Douleur et Analgésie

Les douleurs chroniques post opératoires. Comment les dépister, comment les éviter, comment les traiter.

 

Gilles LEBUFFE
Jean Michel WATTIER
Clinique d’Anesthésie-Réanimation, Hôpital Huriez, CHRU de Lille

 

 

Déterminer à quel moment une douleur postopératoire devient chronique est un problème difficile et habituellement, la permanence d’une symptomatologie algique dont le siège fait suspecter un lien avec l’intervention, 3 à 6 mois après le geste doit faire évoquer le diagnostic. Il reste pourtant délicat de séparer une origine strictement liée à l’intervention d’une nouvelle évolution de la pathologie qui a justifié le geste. De plus la possibilité d’une douleur en continuité avec un problème préexistant à l’acte chirurgical doit être éliminée. Ces difficultés expliquent en partie la variabilité des chiffres de prévalence des douleurs chroniques postopératoires estimée de 10 à 50% dont 2 à 10% de douleurs sévères (Br J Anaesth 2001; 87: 88-98).

La compréhension des mécanismes physiopathologiques qui sous-tendent la douleur postopératoire immédiate et sa chronicisation, permet d’envisager les améliorations à apporter à la gestion de la douleur périopératoire. Ainsi la réaction inflammatoire locale liée au geste induit une sensibilisation périphérique (nocicepteurs, réflexe d’axone, récepteurs β adrénergiques) et centrale par plasticité synaptique au niveau de la corne dorsale de la moelle. En outre, les lésions nerveuses au site chirurgical favorisent la sensibilisation périphérique avec activité soutenue des neurones présynaptiques entraînant la libération de glutamate qui conduit à l’ouverture des canaux NMDA permettant la pénétration intracellulaire de Ca++. Tous phénomènes, à l’origine d’une plasticité centrale associée au remodelage anatomique lié à la mort cellulaire des neurones lésés qui s’expriment cliniquement par une symptomatologie de type douleur neuropathique. 

Tous les patients ne présentent pas des douleurs chroniques postopératoires mais l’intensité de la douleur postopératoire immédiate pourrait être un facteur prédictif de chronicisation. La reconnaissance de facteurs prédictifs de cette douleur reste un enjeu. Le jeune age, le sexe féminin, l’existence d’une douleur préopératoire, l’intensité de la douleur postopératoire immédiate, l’anxiété, le besoin d’information mais aussi la nature de la chirurgie et la taille de l’incision : Autant de facteurs que Kalkman et al (Pain 2003 : 105 ; 415-423) ont assemblés pour établir un score prédictif de douleur postopératoire.

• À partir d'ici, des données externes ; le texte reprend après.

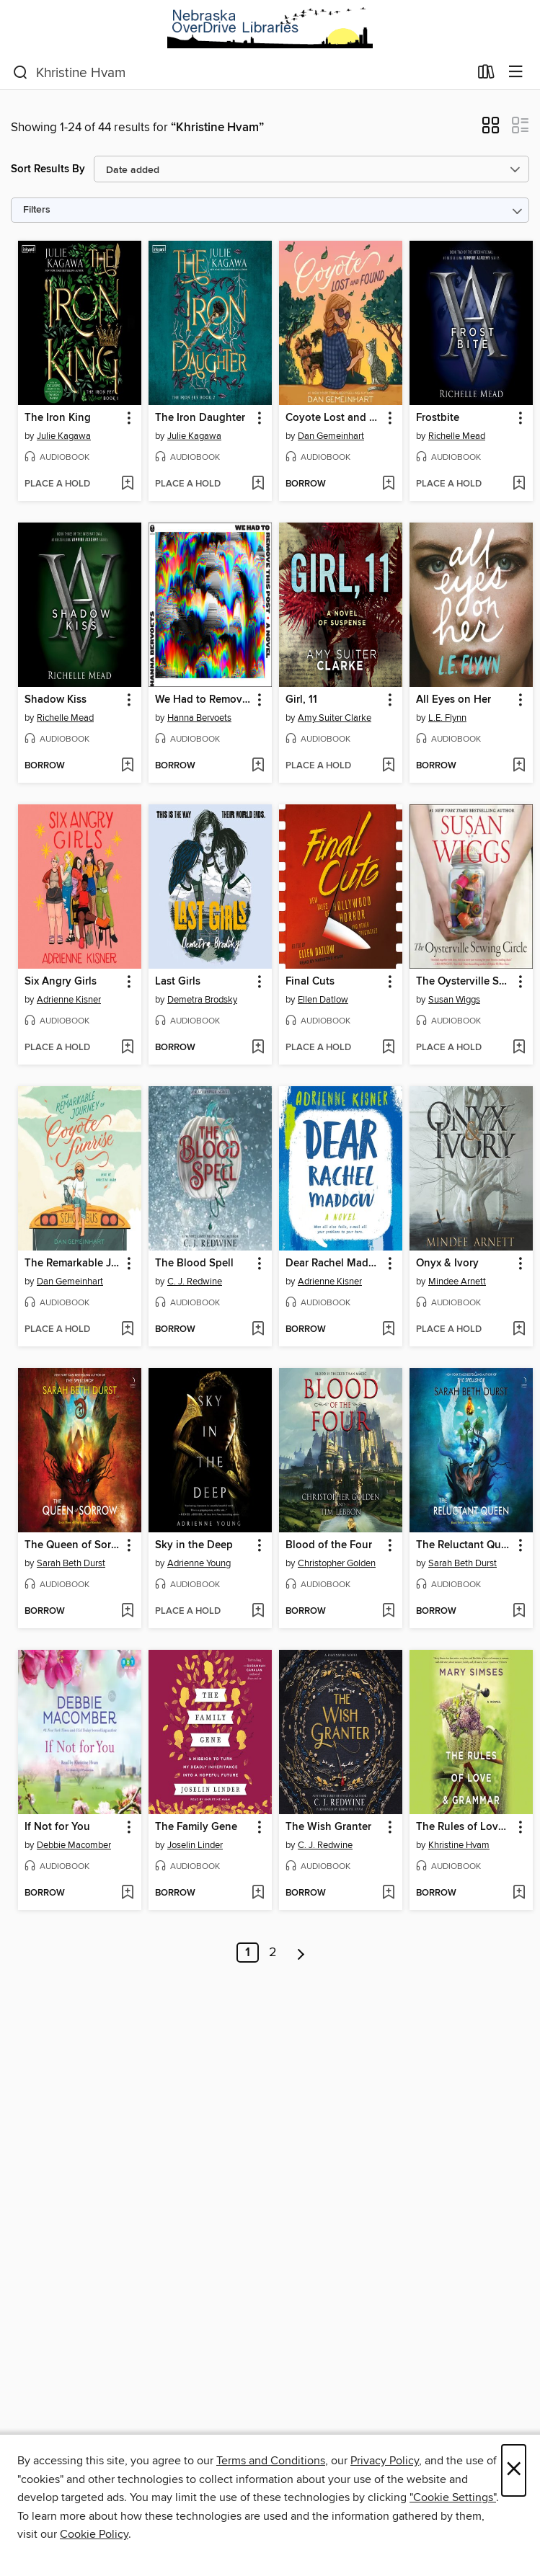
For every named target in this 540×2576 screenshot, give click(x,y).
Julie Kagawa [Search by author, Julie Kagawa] (64, 436)
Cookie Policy (94, 2534)
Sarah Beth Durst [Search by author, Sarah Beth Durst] (71, 1563)
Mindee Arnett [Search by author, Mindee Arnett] (457, 1281)
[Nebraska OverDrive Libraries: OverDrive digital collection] (270, 27)
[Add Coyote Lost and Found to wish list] (388, 484)
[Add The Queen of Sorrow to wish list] (127, 1611)
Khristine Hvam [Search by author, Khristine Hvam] (459, 1845)
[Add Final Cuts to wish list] (388, 1048)
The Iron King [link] (58, 418)
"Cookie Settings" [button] (453, 2497)
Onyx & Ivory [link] (447, 1263)
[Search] (20, 72)
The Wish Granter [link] (328, 1827)
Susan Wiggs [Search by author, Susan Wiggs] (454, 999)
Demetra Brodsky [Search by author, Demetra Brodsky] (202, 999)
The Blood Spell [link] (194, 1263)
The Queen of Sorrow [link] (73, 1545)
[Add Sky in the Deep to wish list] (258, 1611)
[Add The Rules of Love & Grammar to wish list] (519, 1893)
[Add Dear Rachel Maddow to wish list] (388, 1329)
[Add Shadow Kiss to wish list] (127, 766)
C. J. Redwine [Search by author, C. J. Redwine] (194, 1281)
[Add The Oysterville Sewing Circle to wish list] (519, 1048)
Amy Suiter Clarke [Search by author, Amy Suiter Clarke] (334, 718)
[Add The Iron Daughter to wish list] (258, 484)
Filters (36, 210)
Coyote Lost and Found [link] (334, 418)
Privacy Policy (384, 2460)
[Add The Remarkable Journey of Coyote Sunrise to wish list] (127, 1329)
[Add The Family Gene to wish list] (258, 1893)
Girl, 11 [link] (301, 699)
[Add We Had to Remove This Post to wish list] (258, 766)
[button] (491, 130)
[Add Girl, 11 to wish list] (388, 766)
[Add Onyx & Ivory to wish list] (519, 1329)
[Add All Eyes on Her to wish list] (519, 766)
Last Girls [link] (177, 981)
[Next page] (301, 1952)
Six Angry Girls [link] (61, 981)
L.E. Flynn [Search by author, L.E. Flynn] (447, 718)
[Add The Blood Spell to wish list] (258, 1329)
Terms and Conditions (270, 2460)
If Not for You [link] (57, 1827)
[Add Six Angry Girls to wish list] (127, 1048)
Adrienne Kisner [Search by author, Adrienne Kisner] (69, 999)
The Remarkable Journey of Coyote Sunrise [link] (73, 1263)
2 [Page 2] (273, 1952)
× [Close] (514, 2470)
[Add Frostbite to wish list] (519, 484)
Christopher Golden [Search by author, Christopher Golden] (337, 1563)
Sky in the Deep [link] (194, 1545)
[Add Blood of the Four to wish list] (388, 1611)
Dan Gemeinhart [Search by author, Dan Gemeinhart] (331, 436)
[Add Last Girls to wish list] (258, 1048)
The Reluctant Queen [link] (464, 1545)
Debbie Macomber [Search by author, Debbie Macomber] (74, 1845)
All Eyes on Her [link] (453, 699)
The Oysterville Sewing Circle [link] (464, 981)
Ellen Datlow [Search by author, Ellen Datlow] (323, 999)
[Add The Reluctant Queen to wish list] (519, 1611)
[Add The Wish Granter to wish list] (388, 1893)
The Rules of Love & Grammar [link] (464, 1827)
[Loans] (486, 75)
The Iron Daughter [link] (200, 418)
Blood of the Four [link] (329, 1545)
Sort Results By (48, 169)
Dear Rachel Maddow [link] (334, 1263)
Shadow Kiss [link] (56, 699)
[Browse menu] (516, 72)
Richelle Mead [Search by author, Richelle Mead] (456, 436)
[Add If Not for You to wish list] (127, 1893)
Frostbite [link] (437, 418)
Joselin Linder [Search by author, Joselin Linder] (195, 1845)
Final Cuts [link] (310, 981)
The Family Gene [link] (196, 1827)
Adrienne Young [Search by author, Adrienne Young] (199, 1563)
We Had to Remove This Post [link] (203, 699)
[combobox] (240, 72)
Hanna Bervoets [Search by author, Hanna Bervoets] (199, 718)
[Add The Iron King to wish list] (127, 484)
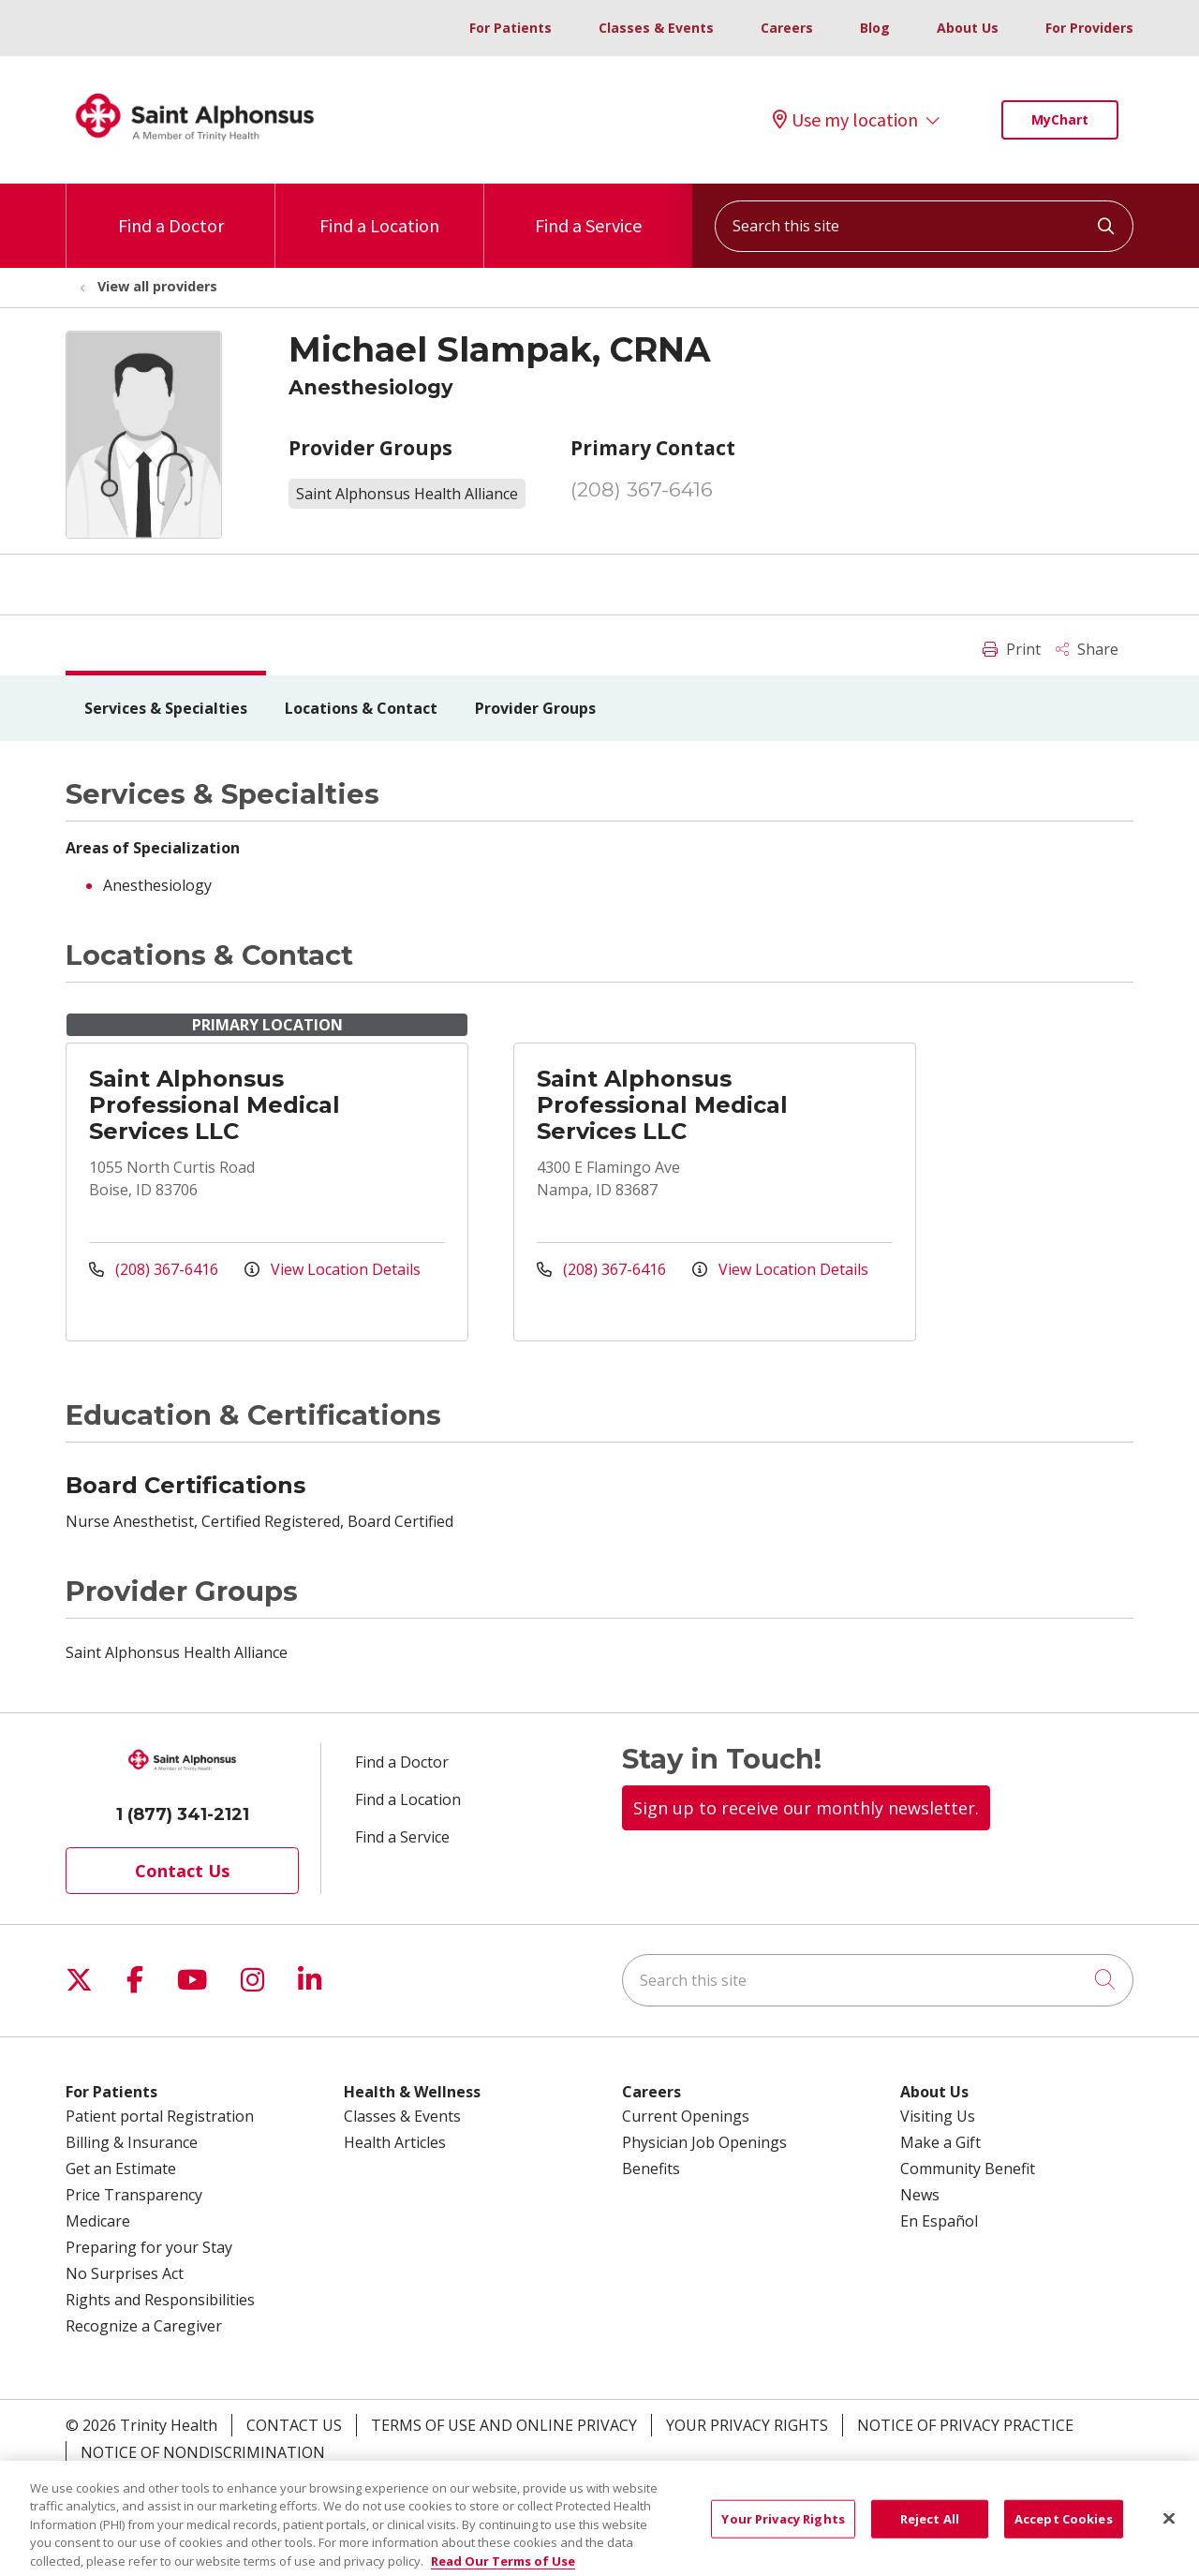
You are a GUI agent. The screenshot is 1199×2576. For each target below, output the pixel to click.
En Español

L’augmentation du risque de chronicisation associée à l’existence de douleur neuropathique préopératoire devrait conduire de manière plus systématique à son dépistage par des questionnaires spécifiques (DN4, QDSA abrégé) et la recherche de signes évocateurs neurologiques dans le territoire atteint.

Un certain nombre de données dans la littérature laisse penser qu’une conduite adaptée de l’analgésie péri-opératoire pourrait influencer l’incidence des douleurs chroniques postopératoires. Kehlet et al (Lancet 2006 : 367 ; 1618-1625) soulignent l’intérêt d’une analgésie multimodale. Si le recours aux morphiniques et aux AINS, selon les précautions d’usage, reste une constante de l’analgésie, une méta analyse récente (Can J Anesth 2006 : 53 ; 461-469) rapportent les effets de l’administration préopératoire de gabapentine sur l’épargne morphinique postopératoire et des niveaux de douleur moins importants. La gabapentine module l’entrée du Ca++ des neurones de la corne postérieure de la moelle en agissant sur les sous unités α2δ des canaux calciques. Les blocs nerveux, grâce à une action sur les canaux sodiques diminuent la réponse inflammatoire locale et pourraient ainsi prévenir la sensibilisation centrale tout comme l’utilisation des antagonistes des récepteurs NMDA, en particulier la kétamine.

En conclusion, les douleurs chroniques postopératoires sont un problème encore insuffisamment connu mais fréquent. Avec une symptomatologie volontiers de type neuropathique, une conduite analgésique péri-opératoire adaptée aux mécanismes physiopathologiques suspectés pourrait diminuer l’incidence de la chronicisation.